■ **Document section**:
• • •
Comp 212 - Lab 11: Recursive Descent Parsing


Introduction

 This tutorial describes an important parsing technique called "recursive descent parsing".  It leads you to the process of developing such a parser to parse scheme-like arithmetic expressions and build the corresponding abstract syntax trees.  It makes use of the StreamTokenizer discussed in lecture 30 and the results from homework #3 on abstract syntax trees.


Abstract Syntax Tree

We shall write a program to read in from a text file scheme-like arithmetic expressions in pre-fix format, such as (* 3  (+ 4  5)), and build the corresponding abstract syntax tree  (AST):

    *
  /    \
3      +
      /     \
    4        5

Once the AST is built, one can then traverse and evaluate it, as done in Homework #3 (download the solution)!  We shall restrict ourselves to arithmetic expressions containing integers, strings (representing variables), and binary operations such as  addition and multiplication.  The syntax of the Scheme-like arithmetic expression can be expressed as a "grammar" with the following rules.

Scheme Arithmetic Expression Grammar Rules

Description

E :: Leaf | BinOp An expression E  is either a Leaf or a BinOp.
Leaf :: VarLeaf | IntLeaf A Leaf is either a VarLeaf or an IntLeaf
VarLeaf :: id A VarLeaf is an id, where id is a token representing a variable.
IntLeaf :: int An IntLeaf is an int, where int is a token representing an integer.
BinOp :: AddOp | MulOp A BinOp is either an AddOp or a MulOp
AddOp :: ( + E E ) An AddOp is a left parenthesis token,  followed by a plus token, followed by an expression E, followed by another expression E, followed by a right parenthesis token.
MulOp :: ( * E E ) An MulOp is a left parenthesis token,  followed by a star token, followed by an expression E, followed by another expression E, followed by a right parenthesis token.

 

An example for such an expression is: (* 34 (+ xyz 7)), where

In the above grammar rules, 

Recursive Descent Parsing

The manufacturing of an abstract syntax tree (AST) for the above grammar can be thought of a factory method, makeAST(), of some abstract factory, IASTFactory.  How the AST is created is a variant as there are many ways to parse the input stream.  We shall implement a special parsing technique called "recursive descent parsing" (RDP).
• • •
■ **Recorded information**:
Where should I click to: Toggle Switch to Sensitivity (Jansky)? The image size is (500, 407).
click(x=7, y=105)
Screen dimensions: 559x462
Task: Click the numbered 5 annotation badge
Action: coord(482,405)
• • •
■ **Exercise**: Write the next part of the lab handout on recursive descent parsing, beginning right after its final sentence.

■ **Reply to the exercise**:
In RDP, we use a "tokenizer" to scan and "tokenize" the input from left to right, and build the AST from the top down, based on the value of the tokens.  Building an AST from the top down means building it by first looking at the grammar rule for the start symbol E and try to create an AST that represent E.

As we look at the grammar rule for the start symbol E in the above, we can see that in order for RDP to make an AST, it needs to know how to make a Leaf AST and a BinOp AST.

Here is some pseudo-code.

makeAST():

makeLeaf():

makeIntLeaf(): create the IntLeaf directly.

makeVarLeaf(): create the VarLeaf directly

makeBinOp():

makeAddOp():

makeMulOp(): analogous to makeAddOp().

In short, a RDP

Usually, parsing only involves checking for the syntax of an input expression.  However, in our case, we decide to build the abstract syntax tree directly as we parse.

public class RdpASTFactory implements IASTFactory {
    private AToken _currentTok;
    private ITokenizer _tokenizer:
    public RdpASTFactory(ITokenizer tokenizer) { _tokenizer = tokenizer;}
    public IAST makeAST() { // etc...}
    private IAST makeLeaf() { // etc...}
    // other (private) factory methods, etc.
}

Tokens and Tokenizer

The above pseudo-code suggests designing a union of token objects coupled with visitors, and an abstract tokenizer class that knows how to get the next token.  

public abstract class AToken {
    protected String _lexeme;
    protected AToken(String lex) { _lexeme = lex; }
    public String getLexeme() { return_lexeme;}
    public abstract Object execute(ATokVisitor v, Object inp);
}

public class IdToken extends AToken{
    // constructor, etc.
    public Object execute(ATokVisitor v, Object inp) { 
        return v.idCase(this, inp);)
    }
}

public abstract class ATokVisitor {
    /**
    * This is the case when the host is a concrete IdToken.
    * Throws an IllegalArgumentException as default behavior.
    * @param host a concrete IdToken.
    * @param inp the input needed for this ATokVisitor to perform its task.
    */
    public Object idCase(IdToken host, Object inp) {
        throw new IllegalArgumentException("Wrong token!");
    }
    // etc..., a method for each concrete token case.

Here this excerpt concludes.